MongoDB has a memory limit for in-memory sorting operations. When you perform a sort without a supporting index, MongoDB tries to load all matching documents into memory and sort them. If this operation exceeds the default limit of 32 MB, MongoDB aborts the query to prevent server instability. This is a safety mechanism to prevent one query from consuming excessive server resources and impacting other database operations.
The most effective solution is to create an index on the field you are sorting by. This allows MongoDB to use the index for ordering, avoiding in-memory sorting entirely.
// For a single field sort
db.collection.createIndex({ fieldName: 1 });
// For a compound sort
db.collection.createIndex({ fieldName: 1, otherField: -1 });Verify the index is being used by examining the query execution plan:
db.collection.find({ /* query */ }).sort({ fieldName: 1 }).explain("executionStats");Look for COLLSCAN (collection scan) in the execution stats—if present, your index isn't being used.
If you're using aggregation and cannot create an index, enable external sorting by passing allowDiskUse: true. This allows MongoDB to write temporary data to disk when memory is exceeded.
db.collection.aggregate(
[ { $match: { /* filter */ } }, { $sort: { fieldName: 1 } } ],
{ allowDiskUse: true }
);Note: This is not available on MongoDB Atlas M0 (free tier) or M2/M5 shared clusters.

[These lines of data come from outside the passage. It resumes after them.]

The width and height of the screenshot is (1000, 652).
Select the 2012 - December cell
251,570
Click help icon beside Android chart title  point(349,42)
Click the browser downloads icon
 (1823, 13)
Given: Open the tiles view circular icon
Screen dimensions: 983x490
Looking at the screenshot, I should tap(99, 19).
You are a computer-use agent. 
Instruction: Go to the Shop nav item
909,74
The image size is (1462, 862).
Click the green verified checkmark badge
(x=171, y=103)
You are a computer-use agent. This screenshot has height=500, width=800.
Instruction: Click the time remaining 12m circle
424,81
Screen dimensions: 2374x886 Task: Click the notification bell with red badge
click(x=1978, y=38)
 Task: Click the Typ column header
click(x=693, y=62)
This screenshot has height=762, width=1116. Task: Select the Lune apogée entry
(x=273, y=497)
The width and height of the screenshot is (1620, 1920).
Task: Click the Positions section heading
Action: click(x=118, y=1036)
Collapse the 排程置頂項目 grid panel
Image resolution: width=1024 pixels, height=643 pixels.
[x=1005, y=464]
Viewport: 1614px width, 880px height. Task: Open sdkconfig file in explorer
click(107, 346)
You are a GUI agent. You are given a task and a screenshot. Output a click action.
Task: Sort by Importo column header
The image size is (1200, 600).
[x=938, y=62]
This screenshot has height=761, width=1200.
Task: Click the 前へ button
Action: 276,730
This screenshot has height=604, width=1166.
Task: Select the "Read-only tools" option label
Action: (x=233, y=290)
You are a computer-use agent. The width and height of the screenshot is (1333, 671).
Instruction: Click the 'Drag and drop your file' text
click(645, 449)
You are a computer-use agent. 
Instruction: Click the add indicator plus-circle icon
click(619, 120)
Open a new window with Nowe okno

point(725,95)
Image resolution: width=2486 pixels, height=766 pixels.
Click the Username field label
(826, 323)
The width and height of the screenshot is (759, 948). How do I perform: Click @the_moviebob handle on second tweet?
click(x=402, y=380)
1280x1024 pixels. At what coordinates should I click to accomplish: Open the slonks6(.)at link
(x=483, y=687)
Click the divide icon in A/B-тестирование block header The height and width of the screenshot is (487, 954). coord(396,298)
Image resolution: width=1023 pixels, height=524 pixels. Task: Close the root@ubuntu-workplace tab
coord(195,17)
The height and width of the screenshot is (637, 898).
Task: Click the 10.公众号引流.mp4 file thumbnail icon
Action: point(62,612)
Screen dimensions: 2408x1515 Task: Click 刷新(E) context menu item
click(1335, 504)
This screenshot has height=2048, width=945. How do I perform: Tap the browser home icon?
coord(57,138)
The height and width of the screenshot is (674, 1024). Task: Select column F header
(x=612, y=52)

Move the $project stage before $sort to reduce document size in memory. Smaller documents consume less memory during sorting.
db.collection.aggregate([
{ $match: { /* your filter */ } },
{ $project: { fieldToSort: 1, otherNeeded: 1 } }, // Project first
{ $sort: { fieldToSort: 1 } } // Then sort
]);This is more efficient than sorting first and projecting after.
If indexing and disk use aren't options, temporarily increase the memory limit using setParameter. This requires admin privileges.
db.adminCommand({
setParameter: 1,
internalQueryExecMaxBlockingSortBytes: 335544320 // 320 MB
});Note: Setting this too high can cause server instability. Use only as a temporary measure while addressing the root cause.
MongoDB 6.0+ changed the default behavior: allowDiskUse is true by default, and pipeline stages requiring more than 100 MB of memory automatically spill to disk. If upgrading is possible, this eliminates the issue for many queries. For cursor-based sorts (not aggregation), you cannot use allowDiskUse—you must create an index. Always prefer indexing over allowDiskUse, as it provides better performance and avoids disk I/O overhead. When debugging, use explain("executionStats") to identify missing indexes and understand query performance.